# Naive Bayees Project
## Table of contents
### Explore Data Analysis (EDA)

* [0. Problem Statement](#co)
* [1. Importing libraries](#c1)
* [2. Data Collection](#c2)
* [3. Exploration and Data Cleaning](#c3)
  * [3.1 Drop Duplicate Information](#c3-1)
  * [3.2 Drop Irrelevant Information](#c3-2)
* [4. Univariate Analysis](#c4)
  * [4.1 Dividing our dataset into categorical and numerical](#c4-1)
  * [4.2 Categorical Variable Analysis](#c4-2)
  * [4.3 Numerical Variable Analysis](#c4-3)
* [5. Multivariate Analysis](#c5)
  * [5.1 Encoding Categorical Values and Saving JSON Files](#c5-1)
  * [5.2 Numerical-Categorical Analysis](#c5-2)
* [6. Feature Engineering](#c6)
  * [6.1 New Feature Inference](#c6-1)
  * [6.2 Outliers Analysis](#c6-2)
  * [6.3 Missing Values Analysis](#c6-3)
  * [6.4 Split train/test of both Data Frames](#c6-4)
* [7. Data Processing](#c7)
  * [7.1 Normalization](#c7-1)
  * [7.2 Minmax Scalation](#c7-2)

### Machine Learning

* [8. Machine Learning](#c8)
  * [8.1 Which is the best dataset?](#c8-1)
  * [8.2 Model Optimization](#c8-2)
  * [8.3 Evaluation of the Model](#c8-3)

## 0. Problem Statement <a id='c0'></a>

The objective of this exercise is to conduct an in-depth EDA analysis and develop a predictive naive-bayees model to classify reviews of Google Play.

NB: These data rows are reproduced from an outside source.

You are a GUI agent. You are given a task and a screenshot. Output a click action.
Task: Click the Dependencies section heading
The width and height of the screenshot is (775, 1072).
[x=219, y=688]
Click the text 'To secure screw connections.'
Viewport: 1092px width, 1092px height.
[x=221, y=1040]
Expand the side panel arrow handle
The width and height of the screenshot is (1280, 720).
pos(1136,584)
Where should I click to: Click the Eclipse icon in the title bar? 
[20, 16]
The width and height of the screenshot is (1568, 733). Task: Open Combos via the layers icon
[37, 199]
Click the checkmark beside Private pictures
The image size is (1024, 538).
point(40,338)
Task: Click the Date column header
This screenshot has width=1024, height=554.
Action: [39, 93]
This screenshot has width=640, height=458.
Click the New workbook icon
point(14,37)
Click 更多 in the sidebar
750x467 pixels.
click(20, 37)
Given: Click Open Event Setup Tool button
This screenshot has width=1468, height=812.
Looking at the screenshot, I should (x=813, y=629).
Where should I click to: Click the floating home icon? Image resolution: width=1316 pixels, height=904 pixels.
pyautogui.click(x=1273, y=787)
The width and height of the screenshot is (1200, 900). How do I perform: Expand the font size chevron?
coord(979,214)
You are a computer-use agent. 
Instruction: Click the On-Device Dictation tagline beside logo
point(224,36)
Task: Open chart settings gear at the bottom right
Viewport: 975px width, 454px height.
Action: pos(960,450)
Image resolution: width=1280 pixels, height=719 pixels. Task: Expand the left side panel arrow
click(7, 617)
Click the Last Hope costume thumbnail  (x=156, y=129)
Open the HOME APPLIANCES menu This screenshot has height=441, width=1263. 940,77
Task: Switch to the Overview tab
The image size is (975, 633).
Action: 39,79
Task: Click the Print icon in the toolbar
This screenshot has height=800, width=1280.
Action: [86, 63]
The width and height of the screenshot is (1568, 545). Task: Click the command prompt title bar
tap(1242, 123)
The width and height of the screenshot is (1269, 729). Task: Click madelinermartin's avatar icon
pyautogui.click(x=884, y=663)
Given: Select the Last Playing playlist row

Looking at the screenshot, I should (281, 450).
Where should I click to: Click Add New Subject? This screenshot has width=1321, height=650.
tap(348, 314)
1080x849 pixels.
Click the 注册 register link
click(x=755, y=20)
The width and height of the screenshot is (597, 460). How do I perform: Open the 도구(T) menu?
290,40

## 1. Importing libraries <a id='c1'></a>

In [4]:
import pandas as pd
import matplotlib.pyplot as plt
import seaborn as sns
import numpy as np
import os
import json
import warnings
from pickle import dump
from sklearn.model_selection import train_test_split, GridSearchCV
from sklearn.preprocessing import StandardScaler, MinMaxScaler
from sklearn.metrics import accuracy_score
from sklearn.naive_bayes import MultinomialNB

def warn(*args, **kwargs):
    pass
warnings.warn = warn
warnings.filterwarnings("ignore", category=FutureWarning)
pd.set_option('display.max_columns', None)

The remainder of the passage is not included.